#### [What to do]
Copy every one of the following items line by line, word for word and unchanged.

Stored entries:
·····

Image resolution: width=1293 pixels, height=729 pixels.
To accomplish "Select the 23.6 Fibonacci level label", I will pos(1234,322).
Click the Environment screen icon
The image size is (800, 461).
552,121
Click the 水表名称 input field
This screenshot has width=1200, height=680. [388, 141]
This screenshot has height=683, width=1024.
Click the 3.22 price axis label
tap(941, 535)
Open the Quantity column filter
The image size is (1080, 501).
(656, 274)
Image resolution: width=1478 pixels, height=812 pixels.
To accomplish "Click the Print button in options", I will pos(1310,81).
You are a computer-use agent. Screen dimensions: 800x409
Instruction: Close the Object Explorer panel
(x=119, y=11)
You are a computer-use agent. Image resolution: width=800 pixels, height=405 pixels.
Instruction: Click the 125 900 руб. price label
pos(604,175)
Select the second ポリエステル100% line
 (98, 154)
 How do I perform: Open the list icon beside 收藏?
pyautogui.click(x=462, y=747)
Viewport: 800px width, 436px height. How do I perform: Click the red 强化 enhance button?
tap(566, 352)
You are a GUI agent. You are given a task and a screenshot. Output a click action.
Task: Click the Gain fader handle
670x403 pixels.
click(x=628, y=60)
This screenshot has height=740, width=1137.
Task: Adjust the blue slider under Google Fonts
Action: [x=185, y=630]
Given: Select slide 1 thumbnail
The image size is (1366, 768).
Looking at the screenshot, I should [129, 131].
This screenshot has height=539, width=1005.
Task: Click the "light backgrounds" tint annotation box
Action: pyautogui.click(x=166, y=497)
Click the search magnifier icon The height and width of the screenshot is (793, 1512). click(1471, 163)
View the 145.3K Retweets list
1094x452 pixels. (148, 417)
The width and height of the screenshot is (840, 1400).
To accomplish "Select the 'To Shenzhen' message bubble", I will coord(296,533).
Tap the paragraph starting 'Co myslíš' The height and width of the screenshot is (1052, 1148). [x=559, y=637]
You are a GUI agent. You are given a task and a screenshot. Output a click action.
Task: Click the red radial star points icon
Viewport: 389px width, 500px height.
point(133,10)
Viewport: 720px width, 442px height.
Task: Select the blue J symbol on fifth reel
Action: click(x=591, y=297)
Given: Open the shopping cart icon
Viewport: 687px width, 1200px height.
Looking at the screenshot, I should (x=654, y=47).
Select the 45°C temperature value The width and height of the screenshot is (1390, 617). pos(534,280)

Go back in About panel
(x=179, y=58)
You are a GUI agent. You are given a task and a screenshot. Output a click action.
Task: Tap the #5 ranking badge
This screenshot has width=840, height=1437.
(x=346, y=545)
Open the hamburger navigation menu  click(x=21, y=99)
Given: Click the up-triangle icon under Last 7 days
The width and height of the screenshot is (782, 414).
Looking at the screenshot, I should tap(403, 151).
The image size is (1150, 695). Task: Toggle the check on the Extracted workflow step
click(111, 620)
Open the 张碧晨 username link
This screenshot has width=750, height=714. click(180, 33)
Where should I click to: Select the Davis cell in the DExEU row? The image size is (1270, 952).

·····

#### [Exercise answer]
Image resolution: width=1293 pixels, height=729 pixels.
To accomplish "Select the 23.6 Fibonacci level label", I will pos(1234,322).
Click the Environment screen icon
The image size is (800, 461).
552,121
Click the 水表名称 input field
This screenshot has width=1200, height=680. [388, 141]
This screenshot has height=683, width=1024.
Click the 3.22 price axis label
tap(941, 535)
Open the Quantity column filter
The image size is (1080, 501).
(656, 274)
Image resolution: width=1478 pixels, height=812 pixels.
To accomplish "Click the Print button in options", I will pos(1310,81).
You are a computer-use agent. Screen dimensions: 800x409
Instruction: Close the Object Explorer panel
(x=119, y=11)
You are a computer-use agent. Image resolution: width=800 pixels, height=405 pixels.
Instruction: Click the 125 900 руб. price label
pos(604,175)
Select the second ポリエステル100% line
 (98, 154)
 How do I perform: Open the list icon beside 收藏?
pyautogui.click(x=462, y=747)
Viewport: 800px width, 436px height. How do I perform: Click the red 强化 enhance button?
tap(566, 352)
You are a GUI agent. You are given a task and a screenshot. Output a click action.
Task: Click the Gain fader handle
670x403 pixels.
click(x=628, y=60)
This screenshot has height=740, width=1137.
Task: Adjust the blue slider under Google Fonts
Action: [x=185, y=630]
Given: Select slide 1 thumbnail
The image size is (1366, 768).
Looking at the screenshot, I should [129, 131].
This screenshot has height=539, width=1005.
Task: Click the "light backgrounds" tint annotation box
Action: pyautogui.click(x=166, y=497)
Click the search magnifier icon The height and width of the screenshot is (793, 1512). click(1471, 163)
View the 145.3K Retweets list
1094x452 pixels. (148, 417)
The width and height of the screenshot is (840, 1400).
To accomplish "Select the 'To Shenzhen' message bubble", I will coord(296,533).
Tap the paragraph starting 'Co myslíš' The height and width of the screenshot is (1052, 1148). [x=559, y=637]
You are a GUI agent. You are given a task and a screenshot. Output a click action.
Task: Click the red radial star points icon
Viewport: 389px width, 500px height.
point(133,10)
Viewport: 720px width, 442px height.
Task: Select the blue J symbol on fifth reel
Action: click(x=591, y=297)
Given: Open the shopping cart icon
Viewport: 687px width, 1200px height.
Looking at the screenshot, I should (x=654, y=47).
Select the 45°C temperature value The width and height of the screenshot is (1390, 617). pos(534,280)

Go back in About panel
(x=179, y=58)
You are a GUI agent. You are given a task and a screenshot. Output a click action.
Task: Tap the #5 ranking badge
This screenshot has width=840, height=1437.
(x=346, y=545)
Open the hamburger navigation menu  click(x=21, y=99)
Given: Click the up-triangle icon under Last 7 days
The width and height of the screenshot is (782, 414).
Looking at the screenshot, I should tap(403, 151).
The image size is (1150, 695). Task: Toggle the check on the Extracted workflow step
click(111, 620)
Open the 张碧晨 username link
This screenshot has width=750, height=714. click(180, 33)
Where should I click to: Select the Davis cell in the DExEU row? The image size is (1270, 952).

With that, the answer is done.